Pippo, intanto, è a un passo dalla promozione in B con il Venezia: “Abbiamo sempre un grandissimo rapporto. E’ contento per me. Ma il più bravo secondo me tra i due è stato lui, perché dopo venticinque anni di professionismo tra Milan e Juventus, non so se un’altra persona avrebbe avuto l’umiltà di mettersi in gioco andando ad allenare in Lega Pro. Fermo restando che lui al Milan ha fatto quello che doveva fare e con la squadra che gli avevano dato secondo me ha fatto il massimo. E poi abbiamo visto che tutti gli allenatori prima e dopo non sono riusciti a fare meglio . Lui aveva fatto il suo percorso, aveva un altro anno di contratto, non è stato confermato e l’anno scorso è rimasto a guardare, a studiare. Quest’anno ha avuto una grande umiltà e un grande coraggio a rimettersi in gioco andando in Lega Pro. I fatti gli hanno dato ragione perché sta facendo un’impresa a portare, tocchiamo ferro perché mancano cinque partite dalla fine, di nuovo il Venezia in serie B”.
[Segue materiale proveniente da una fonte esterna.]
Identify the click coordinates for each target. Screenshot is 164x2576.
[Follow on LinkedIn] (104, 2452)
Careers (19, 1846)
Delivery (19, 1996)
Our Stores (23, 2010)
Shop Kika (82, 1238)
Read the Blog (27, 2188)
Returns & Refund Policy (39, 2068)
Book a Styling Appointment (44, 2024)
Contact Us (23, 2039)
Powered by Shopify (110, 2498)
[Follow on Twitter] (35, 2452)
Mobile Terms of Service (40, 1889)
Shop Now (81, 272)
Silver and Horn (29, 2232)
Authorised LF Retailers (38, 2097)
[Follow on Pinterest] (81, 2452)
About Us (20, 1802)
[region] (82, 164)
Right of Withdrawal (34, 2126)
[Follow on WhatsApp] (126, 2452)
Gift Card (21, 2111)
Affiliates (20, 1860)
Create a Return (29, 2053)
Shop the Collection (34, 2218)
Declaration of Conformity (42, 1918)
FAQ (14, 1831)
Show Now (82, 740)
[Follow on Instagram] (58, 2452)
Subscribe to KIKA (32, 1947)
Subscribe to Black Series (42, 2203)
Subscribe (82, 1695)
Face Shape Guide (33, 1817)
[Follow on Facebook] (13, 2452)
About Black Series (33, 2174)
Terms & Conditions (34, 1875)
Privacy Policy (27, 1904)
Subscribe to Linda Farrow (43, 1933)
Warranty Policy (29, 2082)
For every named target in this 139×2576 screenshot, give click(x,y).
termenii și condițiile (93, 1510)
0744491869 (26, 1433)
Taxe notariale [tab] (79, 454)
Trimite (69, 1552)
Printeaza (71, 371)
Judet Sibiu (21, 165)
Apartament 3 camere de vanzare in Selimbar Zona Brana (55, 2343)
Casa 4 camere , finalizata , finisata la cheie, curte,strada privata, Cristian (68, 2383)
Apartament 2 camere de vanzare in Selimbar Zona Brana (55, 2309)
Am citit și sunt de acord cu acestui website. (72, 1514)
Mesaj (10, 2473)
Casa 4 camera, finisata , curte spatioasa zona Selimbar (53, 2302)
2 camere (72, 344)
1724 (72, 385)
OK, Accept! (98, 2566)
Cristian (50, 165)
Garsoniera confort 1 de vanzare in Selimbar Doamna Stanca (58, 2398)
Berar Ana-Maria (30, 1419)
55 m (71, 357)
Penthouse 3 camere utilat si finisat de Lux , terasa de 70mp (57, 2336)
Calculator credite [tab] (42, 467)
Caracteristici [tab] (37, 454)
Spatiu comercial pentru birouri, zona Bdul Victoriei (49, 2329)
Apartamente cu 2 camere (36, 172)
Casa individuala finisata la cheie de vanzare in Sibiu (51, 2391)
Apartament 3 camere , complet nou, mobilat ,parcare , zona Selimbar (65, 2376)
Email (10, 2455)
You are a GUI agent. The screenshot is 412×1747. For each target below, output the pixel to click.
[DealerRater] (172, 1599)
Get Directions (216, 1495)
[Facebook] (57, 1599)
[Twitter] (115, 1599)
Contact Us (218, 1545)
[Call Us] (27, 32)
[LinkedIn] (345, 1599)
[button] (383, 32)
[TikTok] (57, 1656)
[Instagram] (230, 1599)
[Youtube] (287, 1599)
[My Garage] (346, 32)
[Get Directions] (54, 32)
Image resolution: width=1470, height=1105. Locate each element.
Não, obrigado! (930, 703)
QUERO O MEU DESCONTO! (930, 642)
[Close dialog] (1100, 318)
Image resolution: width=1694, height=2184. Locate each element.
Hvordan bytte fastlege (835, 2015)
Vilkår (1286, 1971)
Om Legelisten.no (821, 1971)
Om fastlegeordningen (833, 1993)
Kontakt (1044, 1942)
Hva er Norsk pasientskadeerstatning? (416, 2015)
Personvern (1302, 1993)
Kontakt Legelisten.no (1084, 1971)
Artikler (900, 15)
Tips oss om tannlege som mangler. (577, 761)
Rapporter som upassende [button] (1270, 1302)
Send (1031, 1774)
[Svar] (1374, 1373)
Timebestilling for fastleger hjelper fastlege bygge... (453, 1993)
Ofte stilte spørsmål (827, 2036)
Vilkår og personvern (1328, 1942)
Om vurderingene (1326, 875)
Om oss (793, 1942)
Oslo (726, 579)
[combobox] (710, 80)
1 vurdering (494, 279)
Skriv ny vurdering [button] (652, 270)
Secondo lei la Juve potrebbe vincere la Champions? “Vedo la Juve matura quest’anno. La vedo lunga, la vedo profonda, ha giocatori per poter cambiare in corsa. In tante partite ha dimostrato di essere una squadra matura e poi ha quel Dybala, che sa spostare gli equilibri da un momento all’altro della partita. Senza parlare di quel campione di Higuain“.